IDS Evasion Countermeasures

  • Shut down switch ports associated with known attack hosts.
  • Perform an in-depth analysis of ambiguous network traffic for all possible threats.
  • Use TCP FIN or Reset (RST) packet to terminate malicious TCP sessions.
  • Look for the nop opcode other than 0x90 to defend against the polymorphic shellcode problem.
  • Train users to identify attack patterns and regularly update/patch all the systems and network devices.
  • Deploy IDS after a thorough analysis of the network topology, nature of network traffic, and number of hosts to monitor.
  • Use a traffic normalizer to remove potential ambiguity from the packet stream before it reaches the IDS.
  • Ensure that IDS normalize fragmented packets and allow those packets to be reassembled in the proper order.
  • Define DNS server for client resolver in routers or similar network devices.
  • Harden the security of all communication devices such as modems, routers, etc.
  • If possible, block ICMP TTL expired packets at the external interface level and change the TTL field to a considerable value, ensuring that the end host always receives the packets.
  • Regularly update the antivirus signature database.
  • Use a traffic normalization solution at the IDS to protect the system from evasions.
  • Store the attack information (attacker IP, victim IP, timestamp) for future analysis.

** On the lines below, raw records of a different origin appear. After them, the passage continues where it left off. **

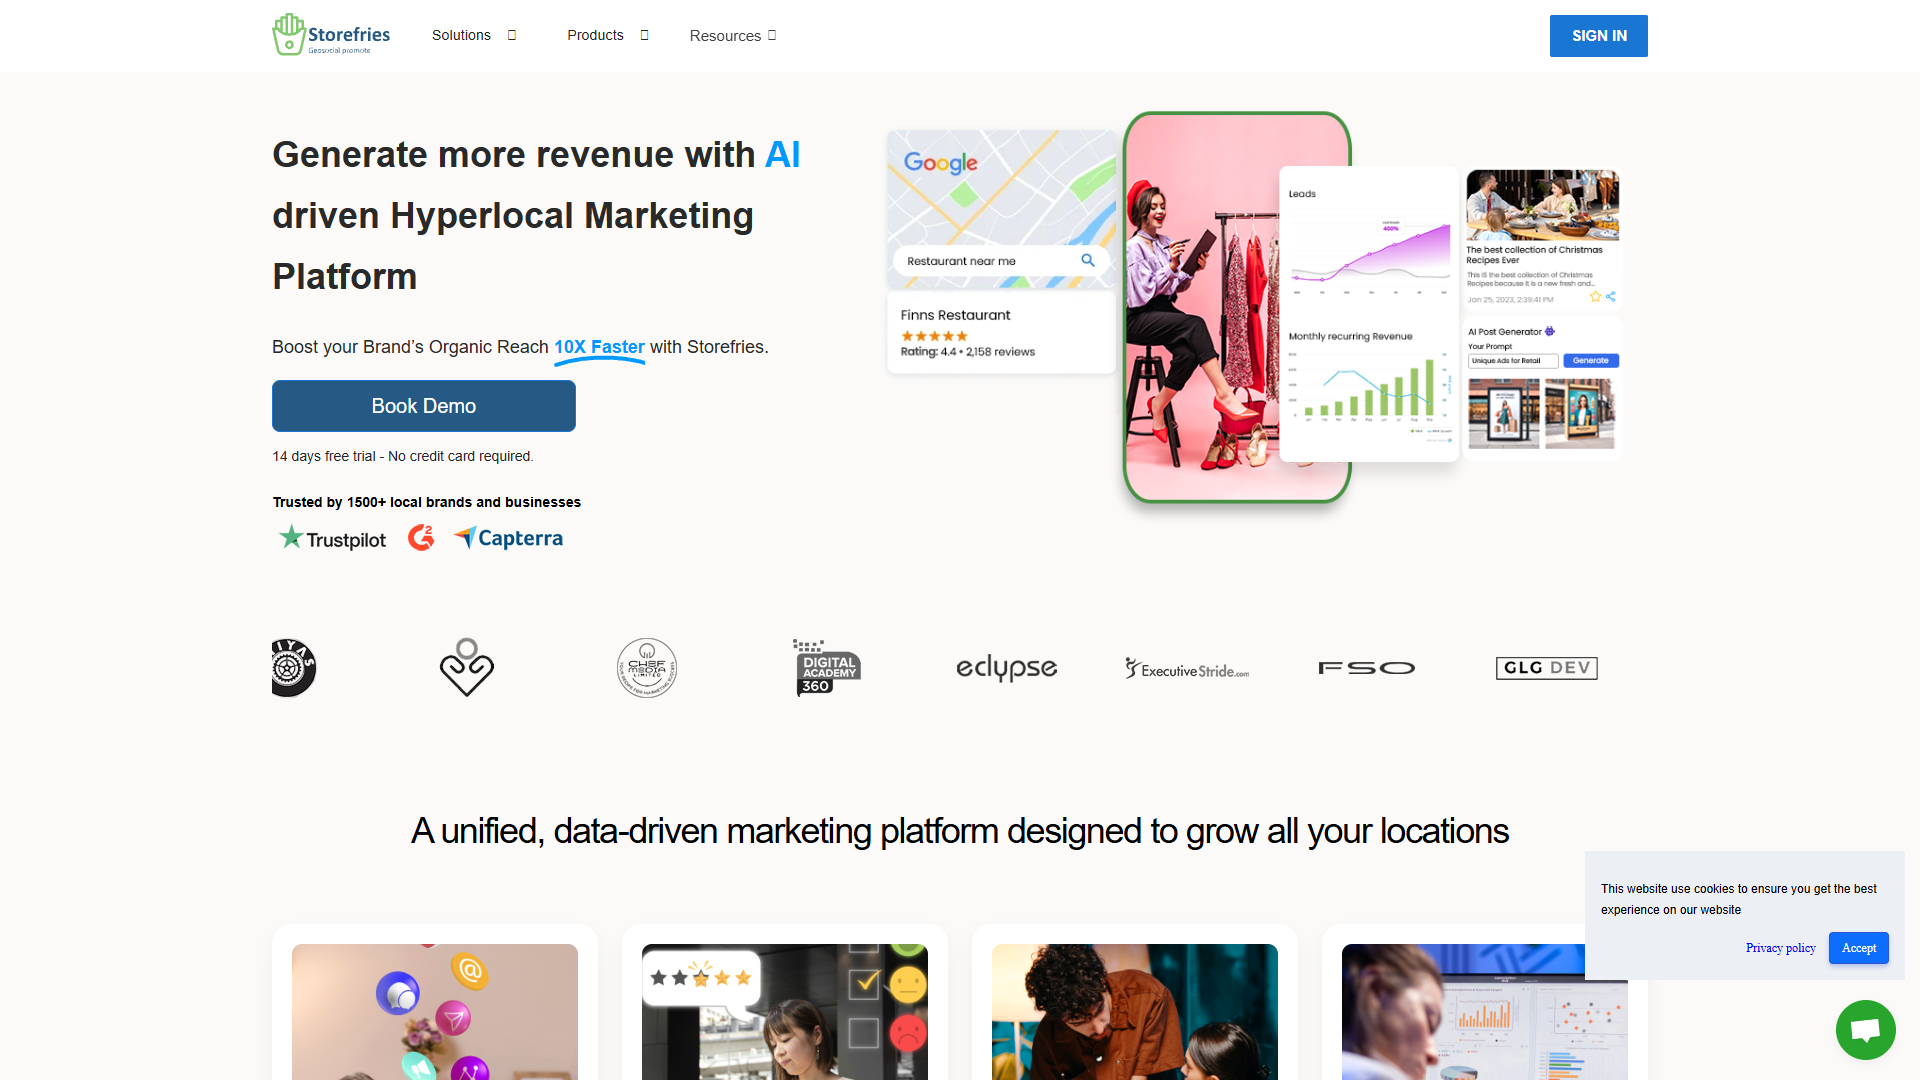Image resolution: width=1920 pixels, height=1080 pixels.
Task: Accept the cookie notice
Action: click(1859, 948)
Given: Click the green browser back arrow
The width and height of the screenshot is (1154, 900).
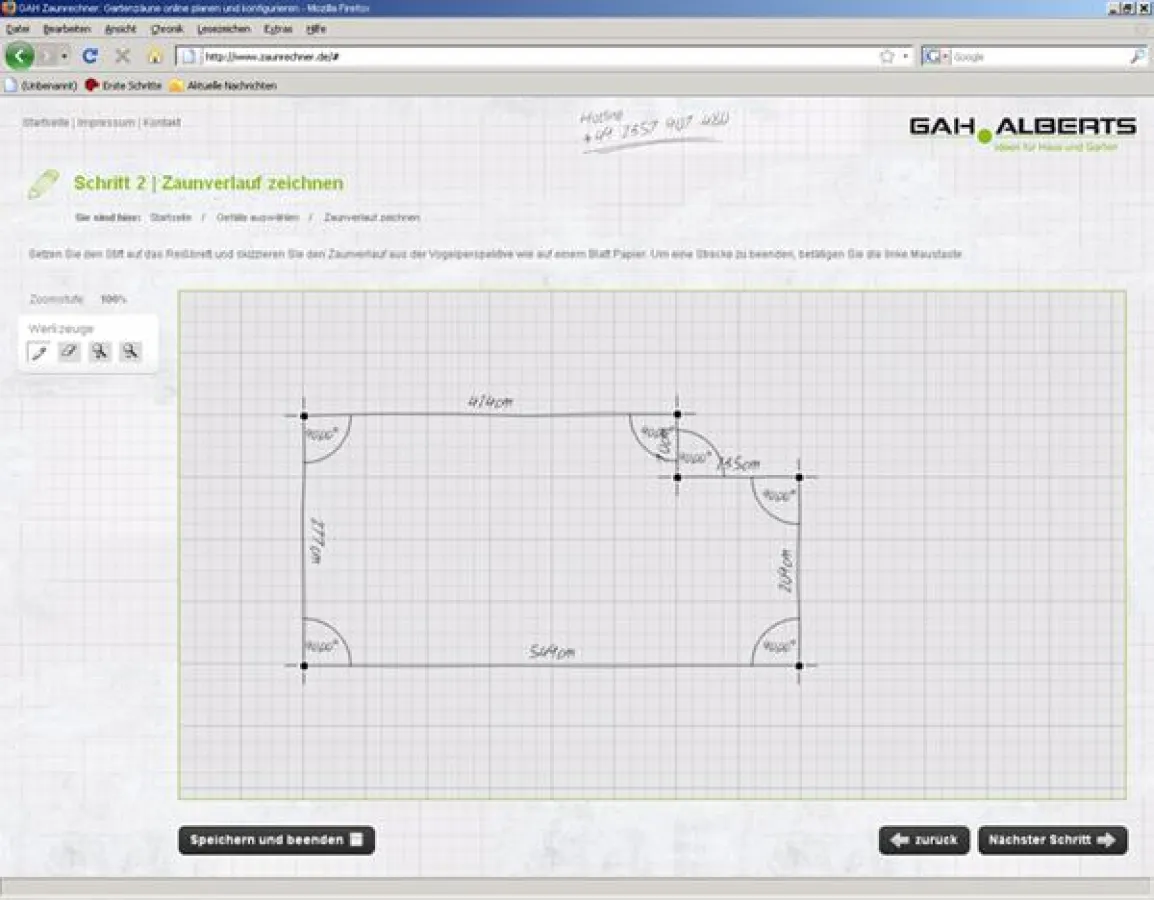Looking at the screenshot, I should 20,56.
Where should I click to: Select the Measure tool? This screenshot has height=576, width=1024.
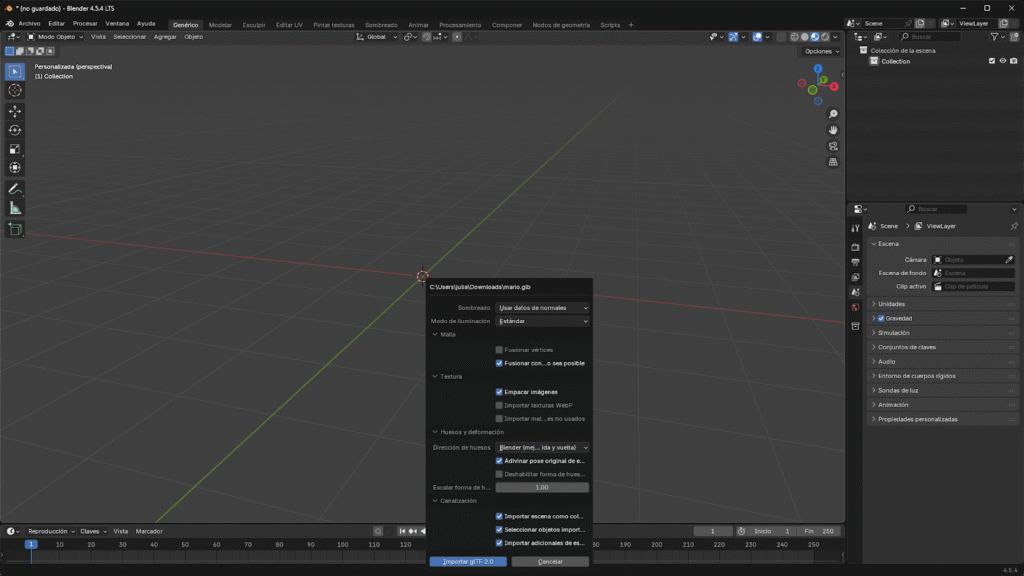coord(15,208)
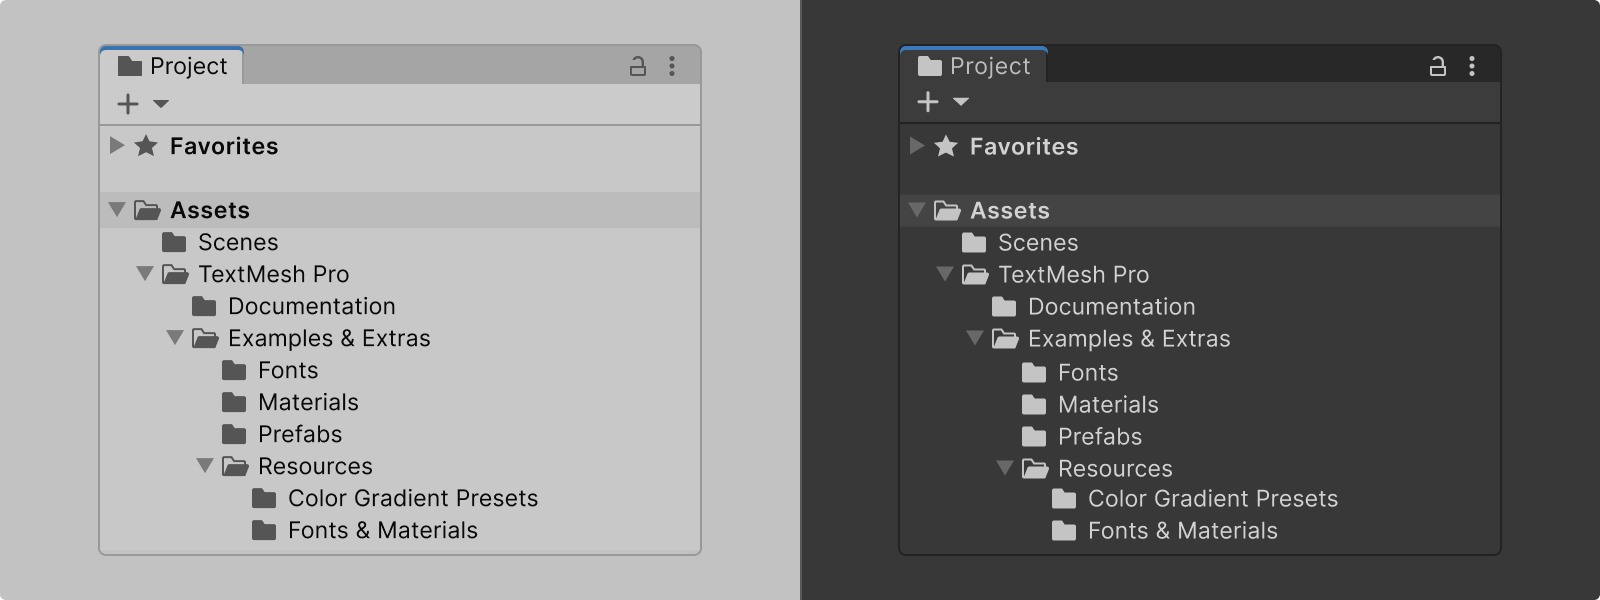Expand the Favorites section in dark panel
This screenshot has width=1600, height=600.
point(916,145)
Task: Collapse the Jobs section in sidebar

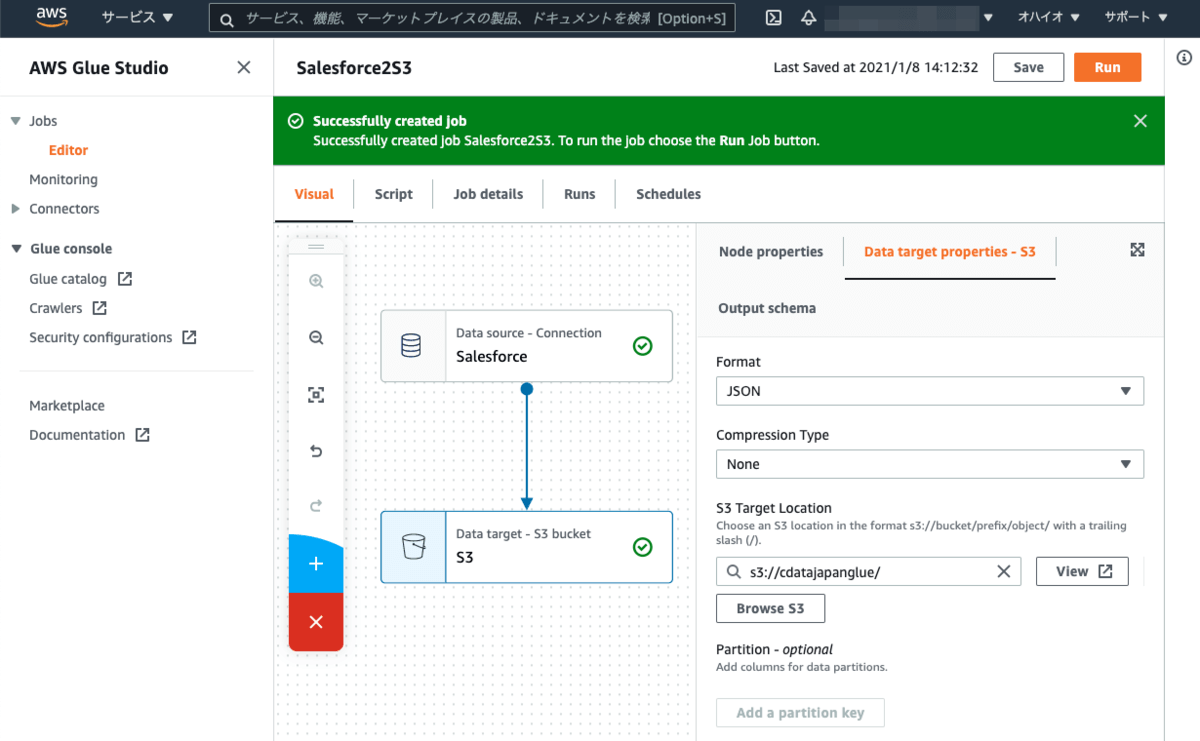Action: pos(15,121)
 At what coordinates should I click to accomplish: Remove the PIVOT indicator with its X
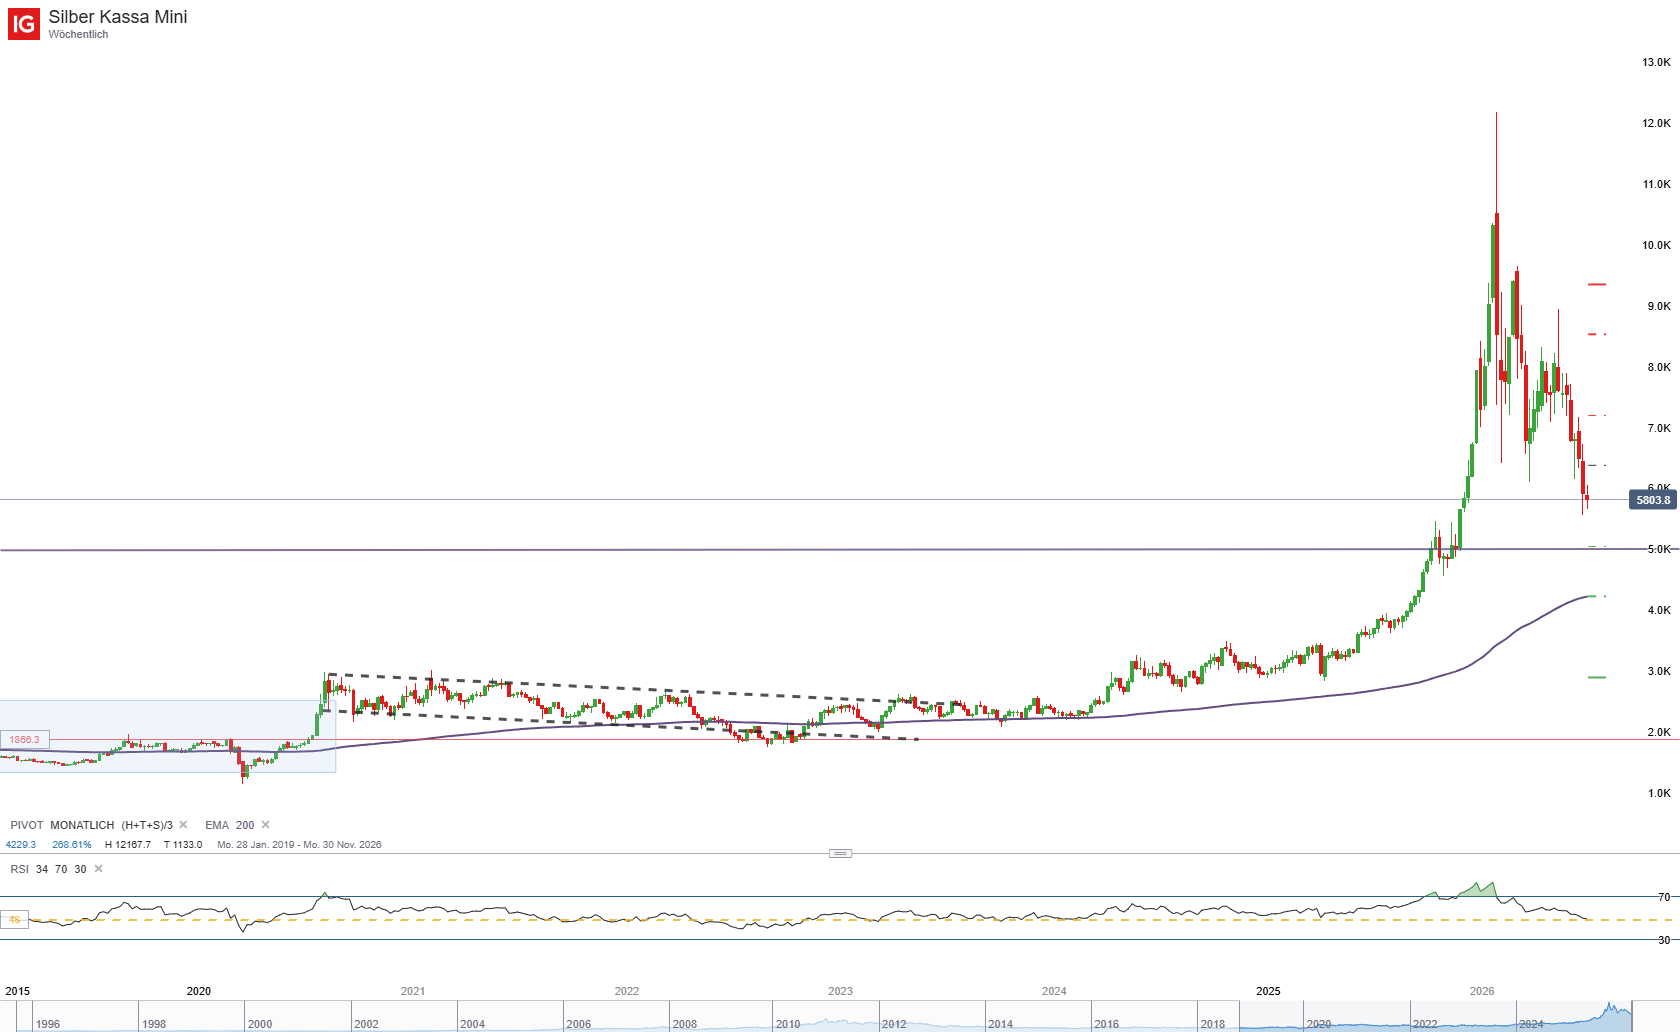pyautogui.click(x=183, y=825)
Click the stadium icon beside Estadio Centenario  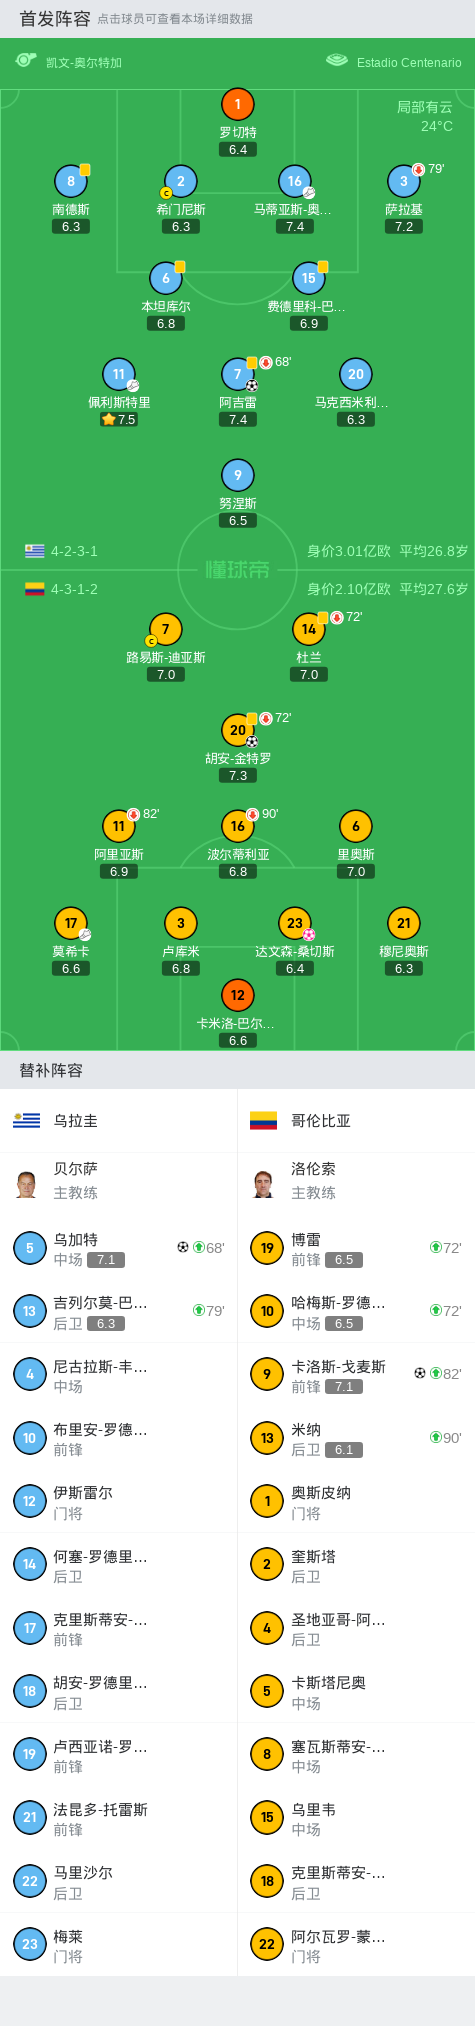[337, 61]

Defend against Firewall Evasoin

  • The firewall should be configured such that the IP address of an intruder should be filtered out.
  • Set the firewall rule set to deny all traffic and enable only the services required.
  • If possible, create a unique user ID to run the firewall services instead of running the services using the administrator or root ID.
  • Configure a remote syslog server and adopt strict measures to protect it from malicious users.
  • Monitor firewall logs at regular intervals and investigate all suspicious log entries found.
  • By default, disable all FTP connections to or from the network.
  • Catalog and review all inbound and outbound traffic allowed through the firewall.
  • Run regular risk queries to identify vulnerable firewall rules.
  • Monitor user access to firewalls and control who can modify the firewall configuration.
  • Specify the source and destination IP addresses as well as the ports.
  • Notify the security policy administrator about firewall changes and document them.
  • Control physical access to the firewall.
  • Take regular backups of the firewall rule set and configuration files.
  • Schedule regular firewall security audits.